Work continues on Marsha Sharp Freeway

BY JOHN FUQUAY
AVALANCHE-JOURNAL

After years of planning, securing state funding and buying right of way, construction finally has begun on the Martha Sharp Freeway, which will provide uninterrupted east-west travel across Lubbock.

Ground breaking for the first phase of the freeway was held May 6 on the southwest corner of U.S. 82 and West Loop 289. The first phase of the years-long project went to a California-based contractor for $46.5 million.

The first project includes widening West Loop 289 from four to six lanes and rebuilding the frontage roads from east of Chicago to west of the Loop. It also includes building a 50th Street overpass and extending 50th Street to Frankford Avenue.

Another major development includes the demolition of a grain elevator, an imposing structure in the 1400 block of Fourth Street. The elevator will be demolished sometime after Labor Day, said Penny Mason, public information officer with the Texas Department of Transportation.

She said bids are out for the demolition and they will have a better idea when the structure will fall after those are received. The building will be knocked down with a ball and crane, Mason said.

Commuters may already have noticed the demolition and relocation of businesses along Brownfield Highway and Fourth Street in expectation of the $268 million construction project, Mason said.

The Martha Sharp Freeway, named for the Lady Raider's women's basketball coach who brought a national championship to the South Plains in 1993, will run nine miles from West Loop 289 to Interstate 27.

It will be only the third limited access freeway in Lubbock and will run by several of the city's most important facilities, including Covenant Medical Center, Jones SBC Stadium and the United Spirit Arena.

TxDOT recently awarded a $1 million bid to demolish another 25 parcels in the freeway's path, Mason said.

She said 311 of 354 parcels, more than 90 percent, needed for the project have been acquired so far.

Mason estimated the total cost for buying the right-of-way for the freeway will be between $160 and $195 million.

''The buildings are being taken down,'' she said. ''Once all that is clear, they'll start moving the utilities.''

After this year's construction, the freeway, along with the frontage road system, will become a reality in the second stage of construction. Construction is tentatively planned to begin in 2004 and will cost $103 million.

In 2007, interchanges costing $54 million will be constructed on the west end of the freeway while $63 million will be spent constructing the interchange with I-27, beginning in 2010.

In the best case scenario, construction on the Martha Sharp Freeway will be complete in 2013. ''If things go as planned,'' Mason said.

In other words, the freeway might be completed for the 50th anniversary of when the concept of an east-west freeway was first addressed in the Lubbock Urban Transportation Plan in 1964, she said.

▬▬▬

PROBLEMS AND TASKS:
1) List every four-digit year that the freeway article mentions.
2) Quote the freeway article from the part that opens with "After years of" through the part that closes with "travel across Lubbock.".

▬▬▬

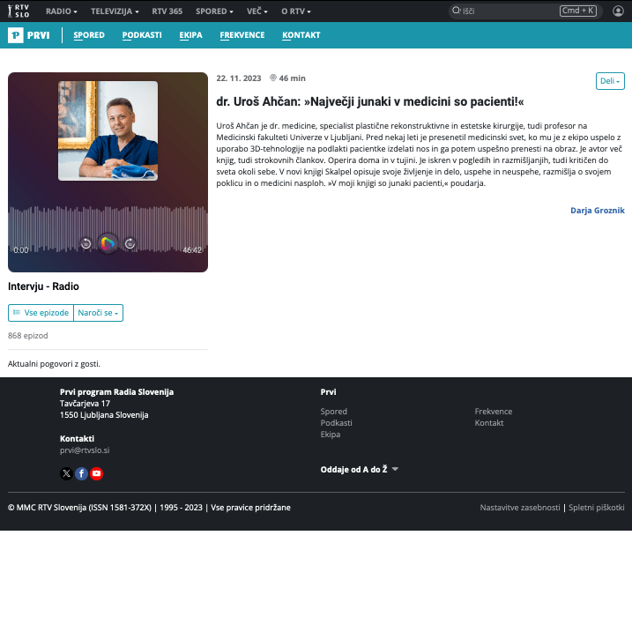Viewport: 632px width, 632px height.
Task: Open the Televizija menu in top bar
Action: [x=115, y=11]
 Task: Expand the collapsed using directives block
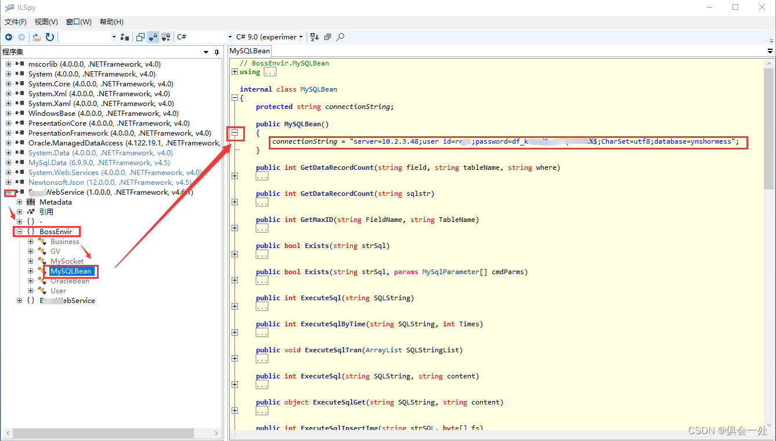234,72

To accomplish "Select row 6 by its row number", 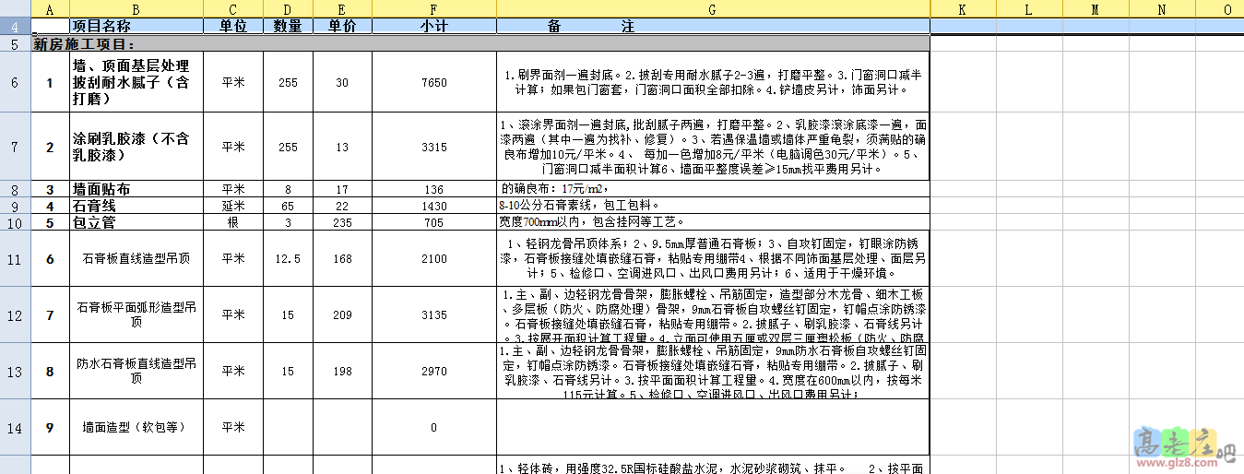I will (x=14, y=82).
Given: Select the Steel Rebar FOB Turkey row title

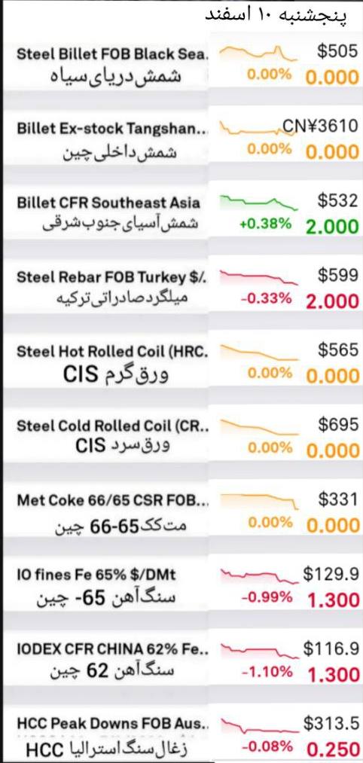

▬▬▬

RESPONSES:
1) 1993, 2004, 2007, 2010, 2013, 1964

2)
After years of planning, securing state funding and buying right of way, construction finally has begun on the Martha Sharp Freeway, which will provide uninterrupted east-west travel across Lubbock.